→ TASK GOAL
Please render the records from the line containing "Screen dimensions: 596x362" through the end of the records as a JSON list of strings, one string per line, leaving out blank lines.

* start INPUT FOR THIS TASK *

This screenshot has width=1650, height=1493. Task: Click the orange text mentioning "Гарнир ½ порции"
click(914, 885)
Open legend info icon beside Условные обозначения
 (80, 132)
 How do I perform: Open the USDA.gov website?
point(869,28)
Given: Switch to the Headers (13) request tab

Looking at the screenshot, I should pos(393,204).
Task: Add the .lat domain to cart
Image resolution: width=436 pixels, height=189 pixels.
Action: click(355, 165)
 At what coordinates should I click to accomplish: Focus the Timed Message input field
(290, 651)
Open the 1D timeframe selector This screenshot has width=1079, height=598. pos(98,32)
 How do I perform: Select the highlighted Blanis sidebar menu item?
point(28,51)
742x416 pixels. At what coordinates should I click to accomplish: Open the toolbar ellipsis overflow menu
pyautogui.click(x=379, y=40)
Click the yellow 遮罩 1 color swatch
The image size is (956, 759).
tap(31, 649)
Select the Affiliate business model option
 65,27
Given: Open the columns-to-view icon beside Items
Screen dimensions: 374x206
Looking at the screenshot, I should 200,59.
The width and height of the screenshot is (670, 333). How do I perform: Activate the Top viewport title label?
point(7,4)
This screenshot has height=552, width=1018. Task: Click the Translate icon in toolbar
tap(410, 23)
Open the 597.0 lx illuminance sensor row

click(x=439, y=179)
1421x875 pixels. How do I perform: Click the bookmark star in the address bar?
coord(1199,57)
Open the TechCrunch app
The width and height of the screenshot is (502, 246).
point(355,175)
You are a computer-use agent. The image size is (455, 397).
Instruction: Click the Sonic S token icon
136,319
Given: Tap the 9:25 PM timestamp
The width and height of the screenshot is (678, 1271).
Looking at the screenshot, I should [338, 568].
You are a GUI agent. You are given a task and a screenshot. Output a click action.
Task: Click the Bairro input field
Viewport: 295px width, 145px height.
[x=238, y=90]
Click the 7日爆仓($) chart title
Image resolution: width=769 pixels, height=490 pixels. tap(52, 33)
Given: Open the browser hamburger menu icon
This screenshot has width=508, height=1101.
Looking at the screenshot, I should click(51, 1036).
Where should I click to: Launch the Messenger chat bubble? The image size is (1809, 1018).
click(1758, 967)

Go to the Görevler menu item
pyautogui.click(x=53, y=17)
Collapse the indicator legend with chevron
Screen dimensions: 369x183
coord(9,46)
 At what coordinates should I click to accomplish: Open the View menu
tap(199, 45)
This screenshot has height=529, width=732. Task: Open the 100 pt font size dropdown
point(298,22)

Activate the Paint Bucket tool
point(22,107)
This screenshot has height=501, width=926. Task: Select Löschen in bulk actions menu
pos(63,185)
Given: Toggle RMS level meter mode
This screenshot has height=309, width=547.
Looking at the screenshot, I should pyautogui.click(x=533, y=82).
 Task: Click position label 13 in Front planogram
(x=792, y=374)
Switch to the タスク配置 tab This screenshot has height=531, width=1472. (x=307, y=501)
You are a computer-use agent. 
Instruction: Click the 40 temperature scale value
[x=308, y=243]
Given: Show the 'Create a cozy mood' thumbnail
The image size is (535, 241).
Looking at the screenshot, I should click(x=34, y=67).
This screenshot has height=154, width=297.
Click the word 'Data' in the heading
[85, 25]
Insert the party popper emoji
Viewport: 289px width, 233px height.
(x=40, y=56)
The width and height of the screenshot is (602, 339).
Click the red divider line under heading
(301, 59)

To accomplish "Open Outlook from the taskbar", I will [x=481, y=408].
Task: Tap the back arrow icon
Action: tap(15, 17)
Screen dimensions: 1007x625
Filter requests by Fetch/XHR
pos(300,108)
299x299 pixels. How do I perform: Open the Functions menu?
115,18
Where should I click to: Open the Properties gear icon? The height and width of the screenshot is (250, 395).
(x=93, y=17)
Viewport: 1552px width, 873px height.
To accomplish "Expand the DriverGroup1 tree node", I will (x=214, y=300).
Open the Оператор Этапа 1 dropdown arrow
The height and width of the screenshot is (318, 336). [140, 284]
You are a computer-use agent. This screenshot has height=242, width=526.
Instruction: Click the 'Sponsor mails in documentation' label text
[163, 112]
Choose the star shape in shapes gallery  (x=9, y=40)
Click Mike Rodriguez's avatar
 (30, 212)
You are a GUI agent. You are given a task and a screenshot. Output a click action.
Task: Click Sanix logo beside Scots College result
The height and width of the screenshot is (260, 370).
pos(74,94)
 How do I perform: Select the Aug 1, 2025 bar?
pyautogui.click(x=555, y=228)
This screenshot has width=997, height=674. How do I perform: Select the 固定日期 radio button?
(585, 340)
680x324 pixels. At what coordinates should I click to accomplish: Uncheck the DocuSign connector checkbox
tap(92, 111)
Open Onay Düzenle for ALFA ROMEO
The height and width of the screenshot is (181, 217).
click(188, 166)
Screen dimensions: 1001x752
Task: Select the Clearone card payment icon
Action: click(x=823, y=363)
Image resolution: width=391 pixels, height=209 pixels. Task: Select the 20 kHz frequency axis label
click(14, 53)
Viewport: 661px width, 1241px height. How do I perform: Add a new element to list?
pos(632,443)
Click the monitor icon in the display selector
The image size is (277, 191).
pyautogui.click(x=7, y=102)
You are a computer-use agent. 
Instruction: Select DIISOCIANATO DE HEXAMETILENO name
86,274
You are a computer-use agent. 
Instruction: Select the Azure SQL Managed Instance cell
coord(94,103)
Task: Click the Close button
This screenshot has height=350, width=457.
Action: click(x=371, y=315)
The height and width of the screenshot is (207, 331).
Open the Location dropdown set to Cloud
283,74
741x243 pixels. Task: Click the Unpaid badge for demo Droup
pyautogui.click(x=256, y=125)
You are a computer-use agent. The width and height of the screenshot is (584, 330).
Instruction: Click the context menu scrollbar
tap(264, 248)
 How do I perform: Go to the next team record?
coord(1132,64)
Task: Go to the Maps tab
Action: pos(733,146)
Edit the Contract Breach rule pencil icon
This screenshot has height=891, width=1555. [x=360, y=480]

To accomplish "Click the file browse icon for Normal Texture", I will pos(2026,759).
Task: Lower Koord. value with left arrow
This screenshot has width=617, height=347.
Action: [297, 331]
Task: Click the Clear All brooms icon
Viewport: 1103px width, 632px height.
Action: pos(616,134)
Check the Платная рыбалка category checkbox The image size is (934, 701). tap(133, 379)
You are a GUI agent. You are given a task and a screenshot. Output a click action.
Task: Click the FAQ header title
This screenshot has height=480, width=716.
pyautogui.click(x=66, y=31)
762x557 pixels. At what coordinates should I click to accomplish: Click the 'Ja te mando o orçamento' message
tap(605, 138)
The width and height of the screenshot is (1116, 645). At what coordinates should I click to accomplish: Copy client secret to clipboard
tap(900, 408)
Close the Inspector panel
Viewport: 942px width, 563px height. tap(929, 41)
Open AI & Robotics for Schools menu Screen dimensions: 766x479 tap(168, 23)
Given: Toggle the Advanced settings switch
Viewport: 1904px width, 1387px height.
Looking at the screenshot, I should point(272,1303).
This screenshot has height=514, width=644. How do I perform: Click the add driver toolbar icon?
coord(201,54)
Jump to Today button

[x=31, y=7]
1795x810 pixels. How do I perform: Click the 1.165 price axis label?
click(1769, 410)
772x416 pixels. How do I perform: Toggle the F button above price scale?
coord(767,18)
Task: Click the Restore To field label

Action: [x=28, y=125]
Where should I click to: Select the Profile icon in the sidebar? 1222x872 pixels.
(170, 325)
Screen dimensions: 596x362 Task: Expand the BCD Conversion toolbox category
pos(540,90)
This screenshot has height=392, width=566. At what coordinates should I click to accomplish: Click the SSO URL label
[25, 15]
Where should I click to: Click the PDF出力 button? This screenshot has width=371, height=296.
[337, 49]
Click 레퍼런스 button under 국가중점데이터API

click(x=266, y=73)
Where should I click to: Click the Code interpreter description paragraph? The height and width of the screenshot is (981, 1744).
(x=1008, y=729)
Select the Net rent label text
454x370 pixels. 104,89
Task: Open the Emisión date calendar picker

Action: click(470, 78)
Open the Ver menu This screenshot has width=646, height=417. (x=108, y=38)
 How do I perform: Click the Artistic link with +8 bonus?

* end INPUT FOR THIS TASK *

→ COMPLETE RESPONSE
[
  "Screen dimensions: 596x362 Task: Expand the BCD Conversion toolbox category",
  "pos(540,90)",
  "This screenshot has height=392, width=566. At what coordinates should I click to accomplish: Click the SSO URL label",
  "[25, 15]",
  "Where should I click to: Click the PDF出力 button? This screenshot has width=371, height=296.",
  "[337, 49]",
  "Click 레퍼런스 button under 국가중점데이터API",
  "click(x=266, y=73)",
  "Where should I click to: Click the Code interpreter description paragraph? The height and width of the screenshot is (981, 1744).",
  "(x=1008, y=729)",
  "Select the Net rent label text",
  "454x370 pixels. 104,89",
  "Task: Open the Emisión date calendar picker",
  "Action: click(470, 78)",
  "Open the Ver menu This screenshot has width=646, height=417. (x=108, y=38)",
  " How do I perform: Click the Artistic link with +8 bonus?"
]